Denis Verdini ed il PD

La notizia della settimana è, certamente, rappresentata dall’accordo stipulato fra il PD renziano ed il Senatore Verdini, il quale sta dando vita ad un gruppo parlamentare a Palazzo Madama, composto di transfughi di Forza Italia, che dovrebbe sostenere il percorso delle riforme costituzionali, quando queste approderanno in Parlamento per la seconda e definitiva approvazione.
Naturalmente, la notizia, di per sé, non colpisce in modo particolare, visto che, secondo Costituzione, i Senatori ed i Deputati non hanno vincolo di mandato, per cui, nel corso di una legislatura, peraltro complessa assai come quella attuale, possono cambiare casacca, quando reputano che sia giusto o opportuno.
A colpire, invece, è un fatto, non di secondaria importanza: Verdini non solo è stato uno dei principali collaboratori di Berlusconi, ma soprattutto è implicato in alcuni procedimenti penali significativi, per cui, in tal caso, il PD renziano ha messo alle sue spalle il suo passato giustizialista, pur di raccogliere quei numeri necessari in Senato per arrivare all’approvazione della revisione della Costituzione.
Si ricava, dunque, che il principale partito del Centro-Sinistra (ammesso che lo si possa ritenere, ancora, tale) ha modificato, non poco, il suo atteggiamento nei confronti di chi, comunque, vanta problemi con la Giustizia penale.
In verità, siamo convinti che il medesimo partito, ai tempi di Bersani o di D’Alema, non si sarebbe mai “contaminato” in modo così lapalissiamo con un berlusconiano della prima ora, peraltro sotto processo.
Ma, i tempi giustamente cambiano ed, anche, la diversità morale degli eredi del PCI non esiste più.
Verdini, alla pari di qualsiasi altro parlamentare, può essere corteggiato e può ricevere, finanche, la proposta di una candidatura alle prossime elezioni, se è in grado di garantire il sostegno di una decina di Senatori all’iter legislativo più rilevante dell’odierna legislatura.

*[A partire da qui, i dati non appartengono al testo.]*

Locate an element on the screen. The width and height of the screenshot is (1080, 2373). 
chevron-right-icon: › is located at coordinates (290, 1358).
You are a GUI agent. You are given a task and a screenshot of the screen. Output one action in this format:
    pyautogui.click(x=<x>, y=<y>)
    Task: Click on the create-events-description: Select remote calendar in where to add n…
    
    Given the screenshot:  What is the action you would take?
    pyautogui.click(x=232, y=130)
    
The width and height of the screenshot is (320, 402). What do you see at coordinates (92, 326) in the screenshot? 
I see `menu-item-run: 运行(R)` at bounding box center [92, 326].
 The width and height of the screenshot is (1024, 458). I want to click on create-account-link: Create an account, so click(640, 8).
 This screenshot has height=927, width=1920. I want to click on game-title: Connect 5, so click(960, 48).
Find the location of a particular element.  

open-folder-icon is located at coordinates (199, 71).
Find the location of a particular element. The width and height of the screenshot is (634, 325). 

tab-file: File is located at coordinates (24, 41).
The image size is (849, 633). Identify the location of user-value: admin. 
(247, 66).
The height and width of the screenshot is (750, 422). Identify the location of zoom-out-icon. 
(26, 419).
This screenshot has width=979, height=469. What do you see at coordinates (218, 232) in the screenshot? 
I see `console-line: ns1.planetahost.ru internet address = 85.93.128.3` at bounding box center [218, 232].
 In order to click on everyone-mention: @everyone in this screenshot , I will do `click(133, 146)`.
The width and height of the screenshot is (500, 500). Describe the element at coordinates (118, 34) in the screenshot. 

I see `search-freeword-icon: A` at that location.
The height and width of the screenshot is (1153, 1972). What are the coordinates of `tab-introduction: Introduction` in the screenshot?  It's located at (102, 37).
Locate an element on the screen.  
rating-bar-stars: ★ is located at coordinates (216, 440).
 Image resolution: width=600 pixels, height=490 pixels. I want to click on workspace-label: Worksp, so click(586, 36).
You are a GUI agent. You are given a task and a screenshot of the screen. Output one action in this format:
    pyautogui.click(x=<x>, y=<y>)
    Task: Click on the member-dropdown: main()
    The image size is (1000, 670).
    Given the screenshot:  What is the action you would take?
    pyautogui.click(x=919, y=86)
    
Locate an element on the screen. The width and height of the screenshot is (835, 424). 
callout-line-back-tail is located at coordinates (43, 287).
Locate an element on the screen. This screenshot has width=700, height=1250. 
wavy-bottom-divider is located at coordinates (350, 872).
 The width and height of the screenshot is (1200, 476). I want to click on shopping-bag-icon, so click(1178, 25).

Peraltro, non si può non rimarcare come Verdini sia toscano, esattamente come Renzi, per cui è evidente che, nelle attuali Camere, si sta formando uno schieramento trasversale ai partiti tradizionali, che sostiene il Governo in base al criterio dell’appartenenza territoriale.
Nessuno di noi, invero, può scandalizzarsi perché il Senatore Verdini diviene un alleato di Renzi o, eventualmente, contratta la candidatura per sé e per qualche suo amico nelle liste del PD in cambio di un aiuto parlamentare, ma certo ci farebbe piacere se il principale partito italiano chiarisse, definitivamente, la sua natura politica, visto che – come abbiamo detto prima – fino a qualche anno fa Verdini sarebbe stato trattato come un appestato e gli sarebbe stato riservato il medesimo trattamento, che il PCI ed i DS riservarono agli inquisiti della Prima Repubblica ed al suo stesso ex-capo, il Cavaliere.
È ovvio ed utile, comunque, sottolineare che, nel corso dell’ultimo biennio, molte coordinate sono cambiate radicalmente, per cui un partito di potere, come il PD, può assumere le strategie più discutibili, purché siano opportune per il perseguimento di un fine parlamentare, considerato – a torto o a ragione – essenziale.
Bisognerebbe, però, ascoltare gli umori della pubblica opinione, perché, se si cambia la Costituzione con il contributo fondamentale di Verdini, forse si può temere che il prodotto finale non sia migliore, in termini di democraticità, del dato di partenza, per cui, in tal caso, si rinuncerebbe ben volentieri a qualsiasi iter riformatore e, dunque, non si pagherebbe alcun prezzo politico a chi è, pur sempre, attenzionato dalla Magistratura.
Forse, è arrivato il momento che, anche, la minoranza del PD faccia sentire la sua voce, perché non si possono, in pochi mesi, mettere in piedi tanti cambiamenti, senza aver mai ricevuto un esplicito mandato, in tal senso, dalla platea congressuale.
Forse, gli elettori del PD, che votarono per Renzi alle primarie del dicembre 2013, sapevano che sarebbe stato approvato il Jobs Act o il disegno sulla “Buona Scuola” o, ancor peggio, hanno dato il loro preventivo assenso alla modifica così radicale del dna del loro partito, che è giunto ad offrire una scialuppa di salvataggio ad un Senatore così discusso, come l’ex-braccio destro di Berlusconi?
Forse, la democrazia diretta all’interno dei partiti è un bene così prezioso, che però va tutelato opportunamente, affinché si eviti che chi viene investito di un incarico non si reputi, poi, il deus ex-machina, in grado di sconvolgere – in modo autocratico – una tradizione di pensiero o, comunque, dei valori definiti, ormai, da tempo.